She Owns It Now, and Somehow— I Feel Like I Do Too

It’s taken me a few days to write this because I honestly don’t know how to put this feeling into words.

When Taylor Swift announced that she officially owns her life’s work—every single album she’s ever made—I felt completely overwhelmed. For her. For all of us. For the 14-year-old version of me who used to scream Speak Now in her bedroom mirror like it was the only thing keeping her going. Because in a lot of ways—it was.

This moment isn’t just a win for Taylor. It’s a win for every girl who’s ever felt small. For every woman who’s been underestimated or dismissed or told to just “move on.” For anyone who’s ever watched someone else try to take credit for their voice, their work, their identity—and had to fight to get it back.

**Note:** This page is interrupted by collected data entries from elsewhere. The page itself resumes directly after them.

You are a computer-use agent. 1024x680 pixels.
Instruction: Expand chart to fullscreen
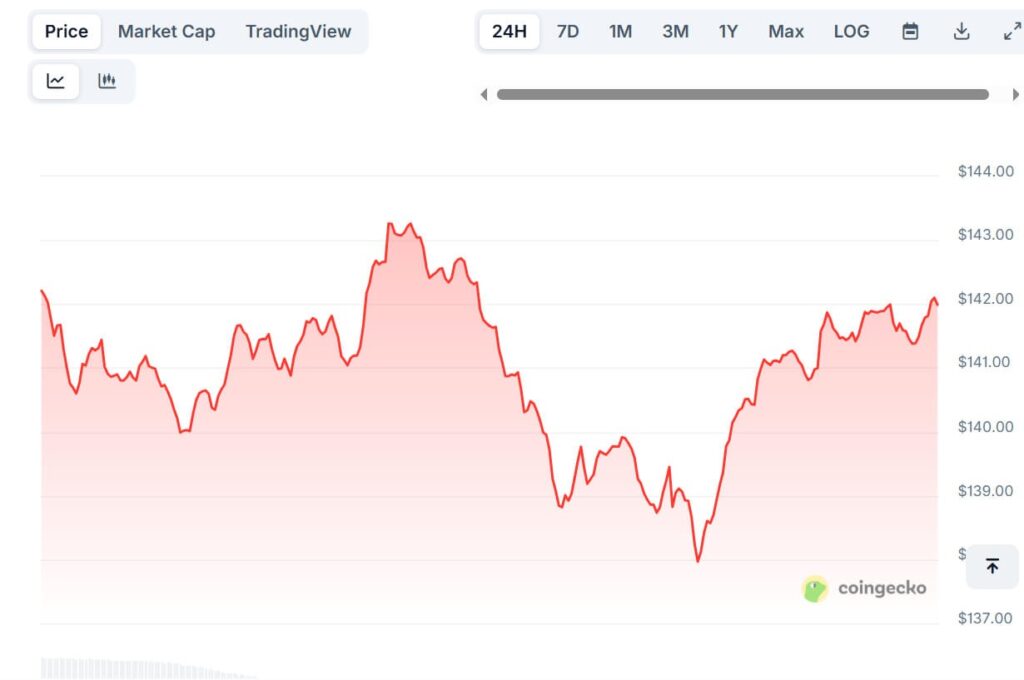(x=1011, y=31)
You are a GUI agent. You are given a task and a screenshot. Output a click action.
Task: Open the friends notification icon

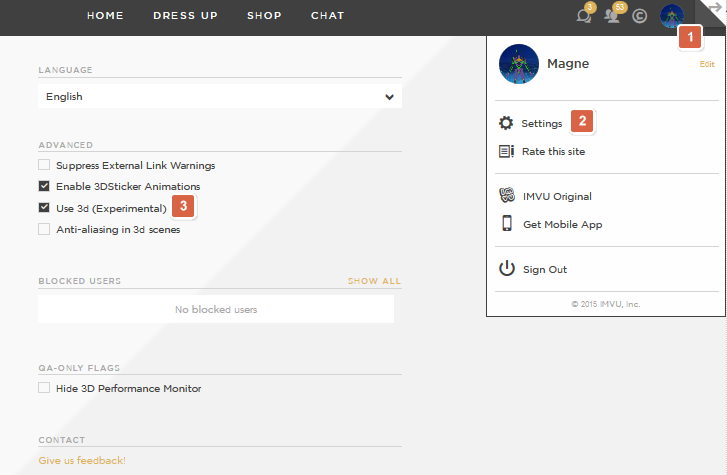coord(613,16)
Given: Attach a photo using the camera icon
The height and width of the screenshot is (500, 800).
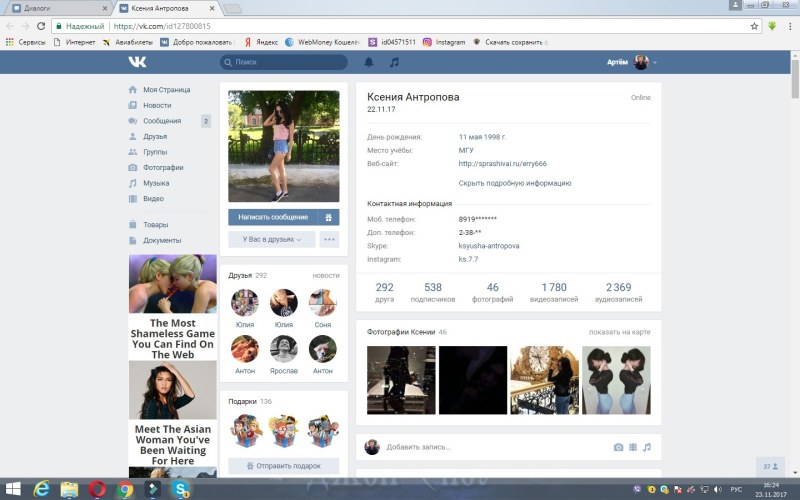Looking at the screenshot, I should click(618, 447).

I don’t know about you guys, but the first thing I did after reading her letter was open the original Speak Now album and queue up Better Than Revenge. That version. That spark. And when she belted out, “She’s better known for the things that she does on the mattress, woah,” I felt alive again, with my windows down and my volume all the way up—it felt like a reset. Like I was 14 and 23 all at once. 

And then, reading that she was able to buy her music back because of the Eras Tour—because of us—I completely lost it. Like full-on crying-on-the-couch level of emotion. Knowing I got to be a tiny piece of that moment, that I stood there and screamed every lyric into the sky and helped her get what was always hers… it means more than I can say.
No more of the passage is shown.